Tasks for this exercise:
1 – For each of the statements (a), (b) and (c), say yes or no to whether it agrees with the image creation passage, and quote the words of the passage that settle it. (a) Gene feature g7 is placed near g1 and g3 in the 2D matrix. (b) The expression values were normalized to a range of [0, 1]. (c) The final model used images measuring 120 × 120.
2 – Reproduce the image creation passage word for word, from "We transform RNA" down to "of the transformation T.".

Text shown:
___

2.3. Image Creation Module

We transform RNA expression data into pixels using the DeepInsight similarity technique and then trained a convolution neural network (CNN).

In Figure 1, DeepInsight for RNA expression data is used to create images of ALS and a control group sample. DeepInsight image creation process is shown in Figure 2. The RNA expression values were mapped to a 2D matrix such that the features which are similar to each other occupy nearby positions in the matrix. As shown in Figure 2a, a transformation T was applied on the genes feature vectors for each sample which creates a 2D matrix M. Features g1, g3, g6 and gd are closer to each other, which brings them into each other’s vicinity after applying the transformation T. On the other hand, gene feature g7 is different than the others and mapped to a very different location in 2D matrix. Figure 2b shows each step of the transformation T.

The first step is to find the location of each gene feature. For that purpose, similarity measuring technique or dimensionality reduction technique like t-SNE or kernel principal component analysis (kPCA) is applied sample-wise on the gene features data. This results in feature locations in 2D plane. Once the location of the gene features of samples is determined, then convex hull algorithm is used to find the smallest rectangle that contains all the points. Rotation is performed to obtain images in horizontal or vertical orientation only. Then the gene features are mapped to their respective positions obtained in the previous step. Thus a new image data is created for each sample where each pixel correspond to one or more gene features. In case of multiple genes very similar to each, their values are averaged out to obtain a pixel.

In specific implementation for RNA expression data as gene features in our case, we first normalized the expression values to a range of [0, 1]. We used normalization method named as norm-2 from DeepInsight [23]. In this normalization, the topology of features was reserved to some extent of DeepInsight [23]. After normalization, we used a python package of DeepInsight [29] with t-SNE method to generate single-channel images with a dimension of 380 × 380 in our final model. For the demonstration purposes, we show an image of 120 × 120 in Figure 1. Major portion of both ALS and control was similar, yet subtle changes can be observed, one of which is highlighted in Figure 1.

___

(Saved entries)
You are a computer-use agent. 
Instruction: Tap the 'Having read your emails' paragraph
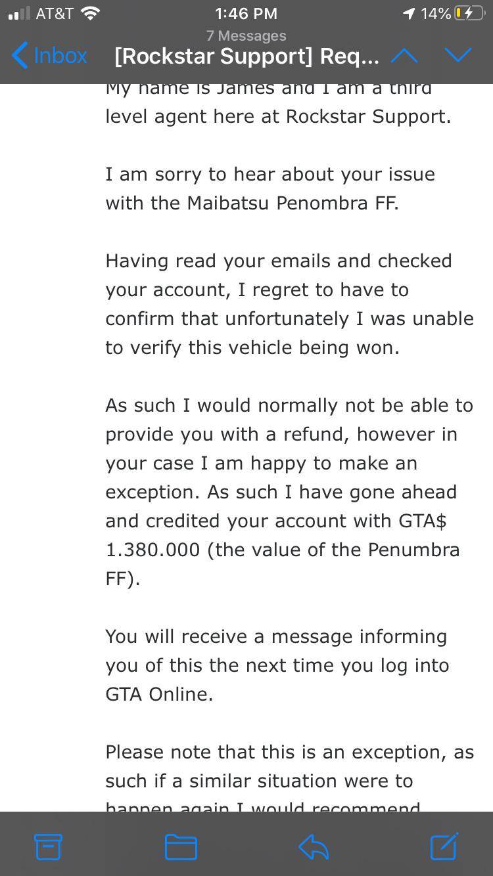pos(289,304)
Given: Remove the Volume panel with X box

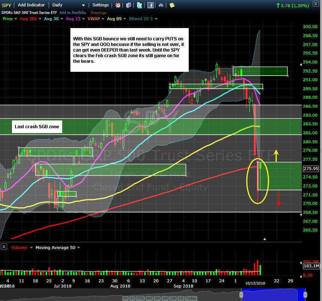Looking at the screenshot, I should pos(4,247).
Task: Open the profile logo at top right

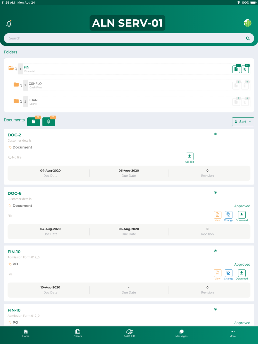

___

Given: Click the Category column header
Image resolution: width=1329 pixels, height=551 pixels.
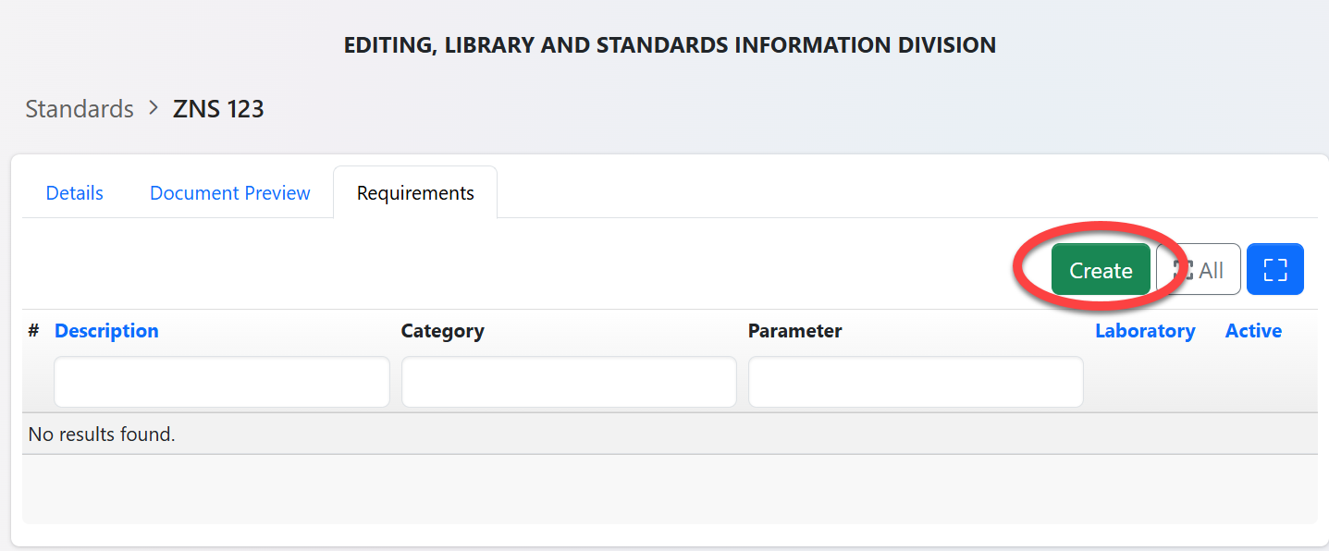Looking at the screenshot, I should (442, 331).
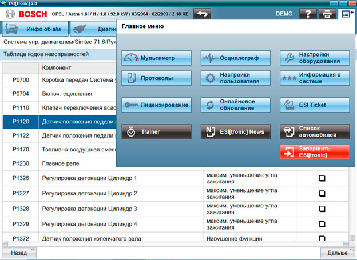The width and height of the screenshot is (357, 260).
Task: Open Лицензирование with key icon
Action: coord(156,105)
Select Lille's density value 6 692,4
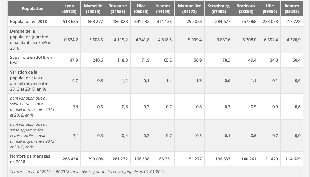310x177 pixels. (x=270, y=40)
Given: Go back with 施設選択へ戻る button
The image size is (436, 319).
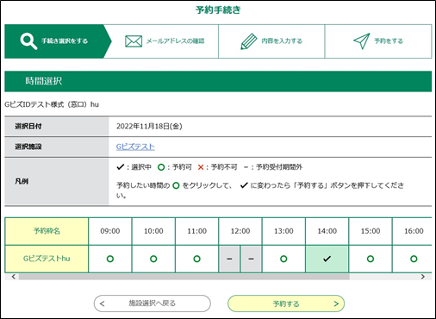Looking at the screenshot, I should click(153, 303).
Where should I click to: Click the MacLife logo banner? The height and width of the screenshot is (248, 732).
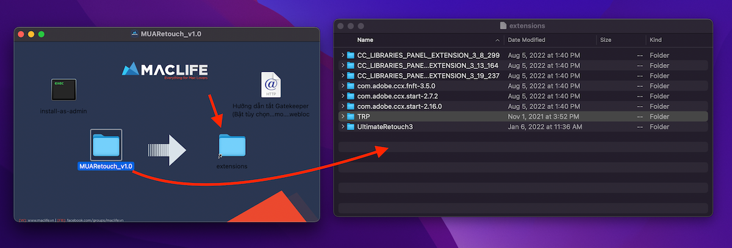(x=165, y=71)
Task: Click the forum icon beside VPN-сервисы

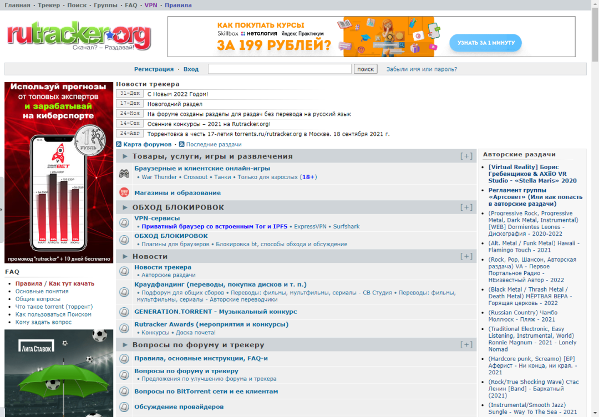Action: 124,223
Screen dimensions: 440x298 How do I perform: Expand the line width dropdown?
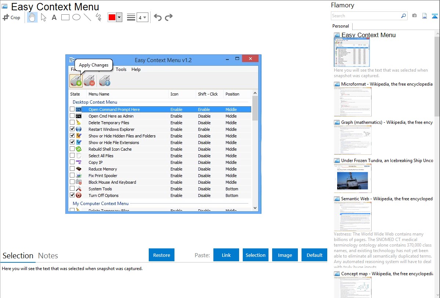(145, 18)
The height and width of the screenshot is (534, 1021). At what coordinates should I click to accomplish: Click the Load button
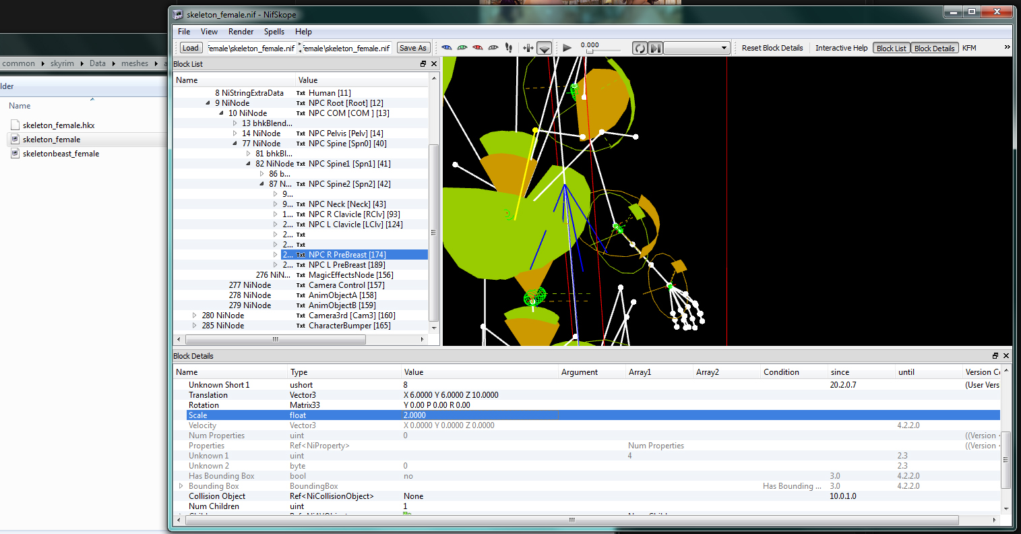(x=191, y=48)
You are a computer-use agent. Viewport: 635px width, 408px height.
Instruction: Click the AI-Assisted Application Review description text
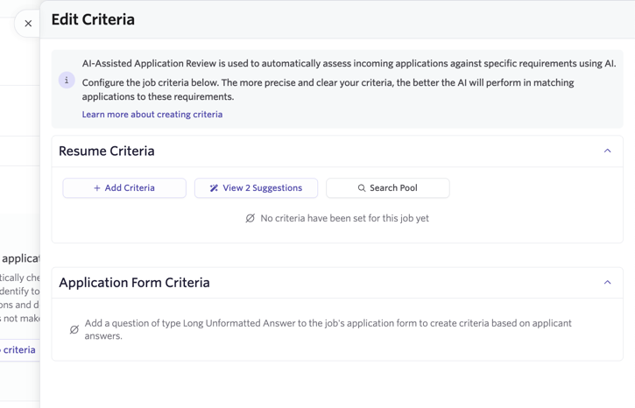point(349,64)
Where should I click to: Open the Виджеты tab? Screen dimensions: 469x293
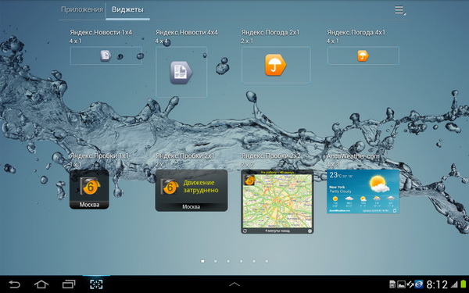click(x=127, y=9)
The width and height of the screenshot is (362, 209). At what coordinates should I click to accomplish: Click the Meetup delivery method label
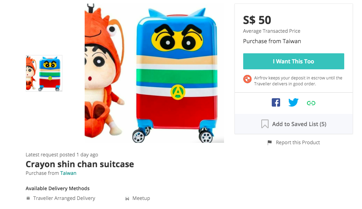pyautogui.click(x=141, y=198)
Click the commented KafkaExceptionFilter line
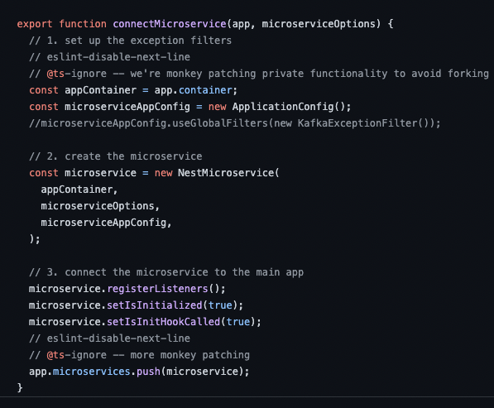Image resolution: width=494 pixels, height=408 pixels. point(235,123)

___

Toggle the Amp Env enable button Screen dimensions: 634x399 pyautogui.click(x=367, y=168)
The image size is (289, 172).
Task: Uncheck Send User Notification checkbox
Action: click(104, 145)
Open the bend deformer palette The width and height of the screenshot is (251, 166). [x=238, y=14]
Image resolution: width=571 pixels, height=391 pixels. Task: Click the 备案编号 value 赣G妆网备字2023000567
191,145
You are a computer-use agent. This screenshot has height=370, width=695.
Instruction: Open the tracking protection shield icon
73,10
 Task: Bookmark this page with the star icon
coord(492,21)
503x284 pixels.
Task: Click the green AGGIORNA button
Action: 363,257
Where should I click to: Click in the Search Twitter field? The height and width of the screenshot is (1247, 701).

___

Outputs for the tasks:
1 –
(a) No: "gene feature g7 is different than the others and mapped to a very different location in 2D matrix"
(b) Yes: "we first normalized the expression values to a range of [0, 1]"
(c) No: "to generate single-channel images with a dimension of 380 × 380 in our final model"

2 –
We transform RNA expression data into pixels using the DeepInsight similarity technique and then trained a convolution neural network (CNN).

In Figure 1, DeepInsight for RNA expression data is used to create images of ALS and a control group sample. DeepInsight image creation process is shown in Figure 2. The RNA expression values were mapped to a 2D matrix such that the features which are similar to each other occupy nearby positions in the matrix. As shown in Figure 2a, a transformation T was applied on the genes feature vectors for each sample which creates a 2D matrix M. Features g1, g3, g6 and gd are closer to each other, which brings them into each other’s vicinity after applying the transformation T. On the other hand, gene feature g7 is different than the others and mapped to a very different location in 2D matrix. Figure 2b shows each step of the transformation T.